Affiliation:
1. Department of Neuroscience, University of Minnesota, Minneapolis, Minnesota;
2. Department of Neurobiology and Behavior, Cornell University, Ithaca, New York; and
3. Departments of Surgery (Neurosurgery) and Anatomy and Neurobiology, Dalhousie University, Halifax, Nova Scotia, Canada
Abstract
In this study, we examined the contribution of a low-threshold calcium current [ICa(T)] to locomotor-related activity in the neonatal mouse.

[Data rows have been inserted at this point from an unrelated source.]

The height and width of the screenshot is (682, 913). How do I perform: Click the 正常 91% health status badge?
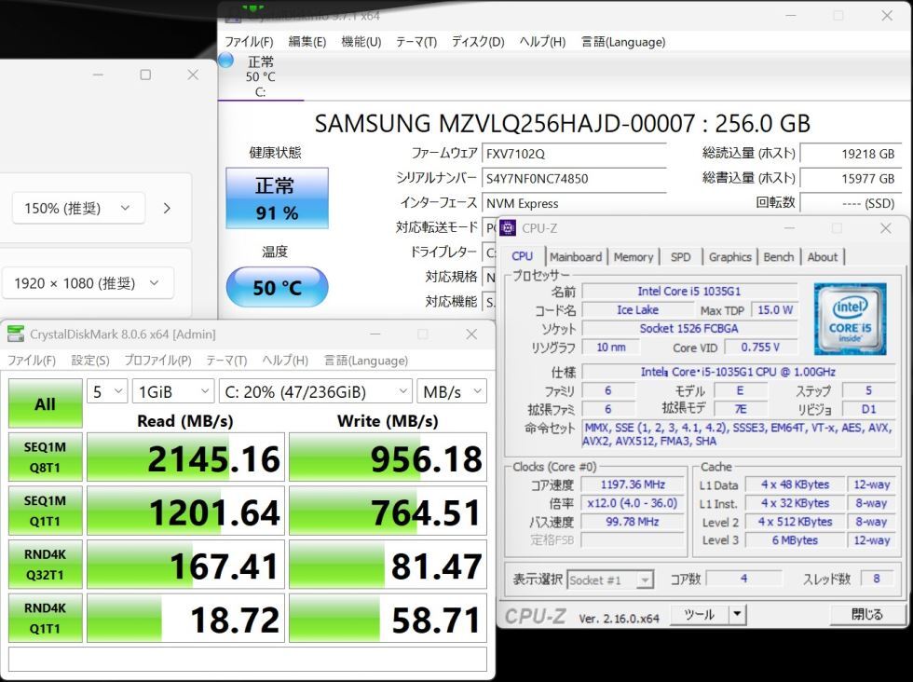[276, 198]
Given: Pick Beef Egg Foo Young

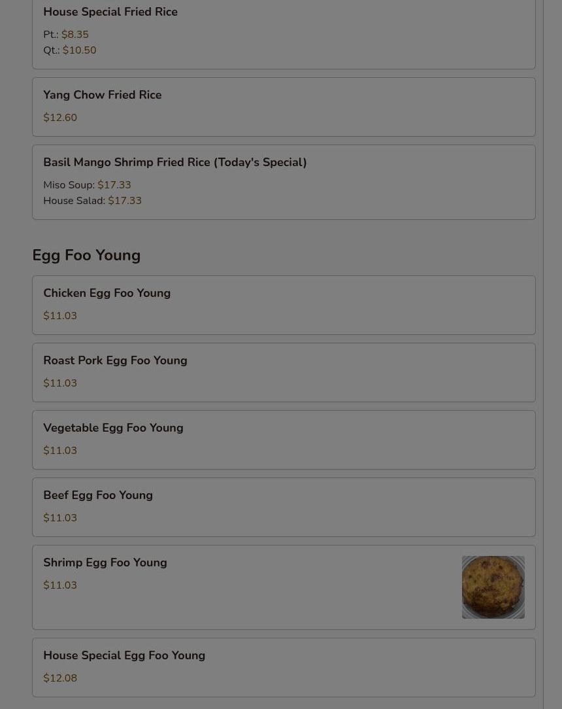Looking at the screenshot, I should coord(284,508).
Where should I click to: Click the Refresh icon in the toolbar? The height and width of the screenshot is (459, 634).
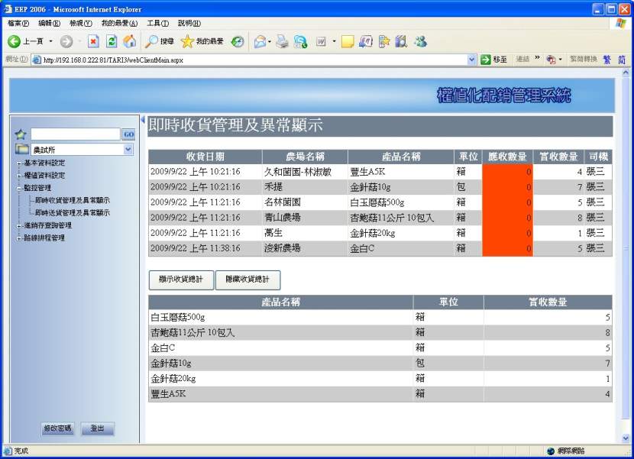(112, 42)
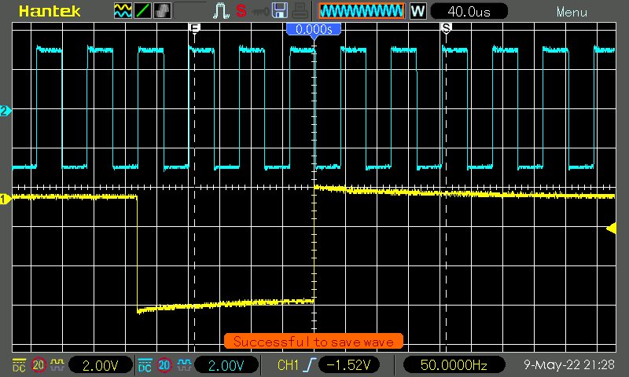Screen dimensions: 629x377
Task: Select CH1 trigger source label
Action: point(289,365)
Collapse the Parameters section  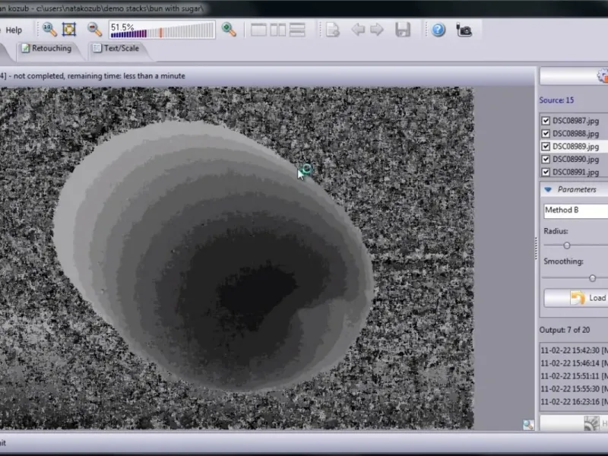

Specifically, the role of ICa(T)was studied during chemically induced, locomotor-like activity in the isolated whole cord and in a genetically distinct population of ventromedial spinal interneurons marked by the homeobox gene Hb9. In isolated whole spinal cords, cycle frequency was decreased in the presence of low-threshold calcium channel blockers, which suggests a role for ICa(T)in the network that produces rhythmic, locomotor-like activity. Additionally, we used Hb9 interneurons as a model to study the cellular responses to application of low-threshold calcium channel blockers. In transverse slice preparations from transgenic Hb9::enhanced green fluorescent protein neonatal mice, N-methyl-d-aspartate-induced membrane potential oscillations in identified Hb9 interneurons also slowed in frequency with application of nickel when fast, spike-mediated, synaptic transmission was blocked with TTX. Voltage-clamp and immunolabeling experiments confirmed expression of ICa(T)and channels, respectively, in Hb9 interneurons located in the ventromedial spinal cord. Taken together, these results provide support that T-type calcium currents play an important role in network-wide rhythm generation during chemically evoked, fictive locomotor activity.
Publisher
American Physiological Society
Subject
Physiology,General Neuroscience
Cited by
20 articles.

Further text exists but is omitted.